_Compito assegnato_: Fornisca il seguito del testo su Teilhard de Chardin e l'evoluzione, cominciando subito dopo l'ultima frase riportata.

Teilhard de Chardin
Incontro con Teilhard de Chardin attraverso varie testimonianze« Messaggio #125 | Messaggio #127 » |
Teilhard de Chardin e l’evoluzione scientifica.
Sul Messaggero Veneto del 5 settembre 2008 ho avuto l’opportunità di leggere l’articolo dal titolo: “L’Umanità, Darwin e il Neocreazionismo” a firma di Telmo Pievani.
Comprendendo la sua preoccupazione di una ricerca che resti di natura prettamente scientifica, il che io condivido laddove si parli di attività di ricerca, mi corre l’obbligo, però, di fare le seguenti puntualizzazioni:
Ciò che oggi chiamiamo “evoluzionismo” in generale, fa leva sulla fenomenologia correlata alla biosfera, alias mondo del vivente, e ciò a quanto già prima di Darwin veniva analizzato - vedesi Lamarck - per poter dare un significato interpretativo dell’apparizione della vita sulla terra.
Dopo Darwin si è quindi continuato alla luce delle sue precisazioni, per cui la fenomenologia umana è scientificamente studiata nell’ambito dell’antroposfera avendo però di mira la ricerca - e quindi la comprova della sua verità - di ulteriori anelli oggi mancanti e che servirebbero per attestare come indiscutibile una avvenuta evoluzione.
Conseguentemente anche la fenomenologia umana viene attentamente studiata nell’ambito dell’antroposfera e si stanno continuamente cercando ulteriori anelli mancanti dell’evoluzione.
Questo fatto è in sè positivo, ed è giusto che lo scienziato prosegua nella sua ricerca in modo “laico”, come sostiene l’articolista. Questo circoscritto campo conoscitivo, questo “a prescindere”, sopra ora precisati, però, ai fini di una conoscenza totalizzante, devono essere sì ammessi durante l’attività pratica di conoscenza scientifica, ma non deve essere impedito poi un loro rientro quando si vogliano trarre delle conclusioni sul senso della vita.
Questo per giungere poi agli schemi significativi sul senso dell’esistenza che logicamente sorgono sul terreno della ricerca ma superando quest’ultimo in uno sfocio “altro” per qualità e funzione.
Ecco, quindi, che io mi sento evoluzionista, ma nella linea indicata da Teilhard de Chardin il quale non intendeva essere, nell’approccio, né filosofo né teologo, ma un osservatore del “fenomeno”, un “fisico” nel senso dei greci.
Però, con i suoi scritti, ha indicato importanti orientamenti, conseguenti alle sue conclusioni fenomeniche, che finiscono con il dare un significato costruttivo e valutativo del fenomeno evoluzione. Questo, pertanto, non è, come si conclude dalle sue considerazioni dovuto ad una mano che ha acceso un pensiero, bensì ad un pensiero che ha mosso una mano.
A questo proposito è illuminante la sua teoria della complessità coscienza a cui giunge in base al suo metodo di analisi. Essa inizia, infatti, con gli elementi che costituiscono un corpo fisico inorganico, e poi allorché giunge al vivente, effettuando un cambiamento di variabile, - non potendo più constatare gli elementi fenomenici, fisici, dell’oggetto analizzato, imbocca come guida, per fedeltà sempre a un’analisi fenomenica, la considerazione nel vivente della formazione dei sistemi nervosi, via via sempre più complessi, e la cui più alta complessità si realizza nel fenomeno umano.

_Dati_:

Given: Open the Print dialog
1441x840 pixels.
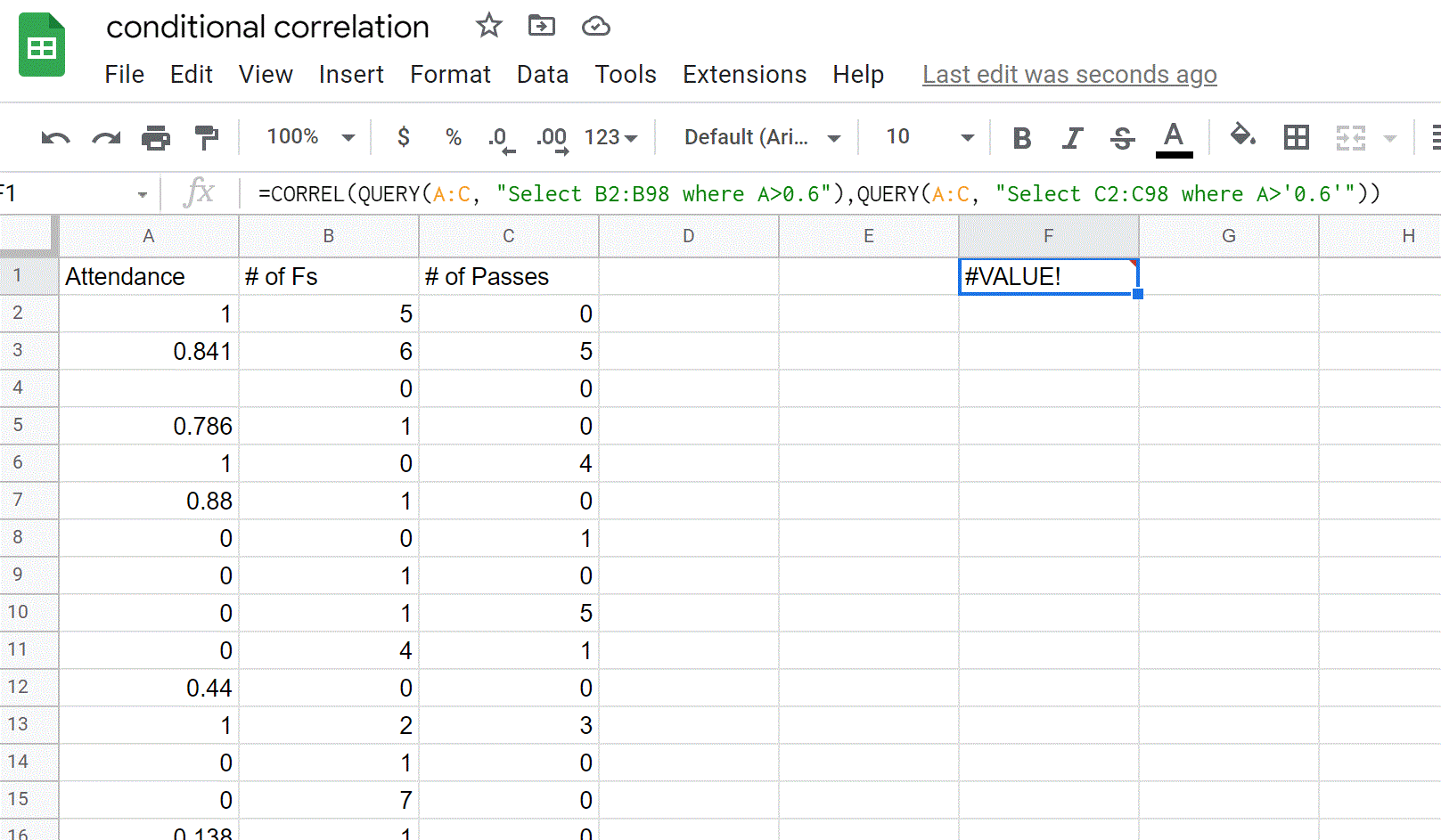Looking at the screenshot, I should click(156, 137).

_Risposta al compito_:
Pertanto la sua teoria della complessità-coscienza, ci porta a constatare, sempre sulla falsariga della sua visione del mondo, il fatto che l’evoluzione, dal BigBang sino ai nostri giorni, è strettamente correlata al fenomeno della complessità di ogni forma di vita:
dalla cosmosfera disorganizzata emerge la biosfera che pullula di centri dinamici organizzati tendenti all’autonomia.
Gli animali più evoluti possiedono un cervello sempre più complesso e, riprendendo in considerazione il cervello dell’uomo cui sopra ho accennato, la neurofisiologia rileva tre strati che l’evoluzionismo dimostra in stretta correlazione ed interazione tra di essi.
La corteccia cerebrale, la quale è emergente e più complessa, avvolge le altre due masse cerebrali ed è quella più significativa per lo sviluppo della coscienza - nel senso di una consapevolezza crescente della specie umana a differenza delle altre specie viventi, non umane, che sono fissate ormai in forme inamovibili e quindi in una dimensione statica -.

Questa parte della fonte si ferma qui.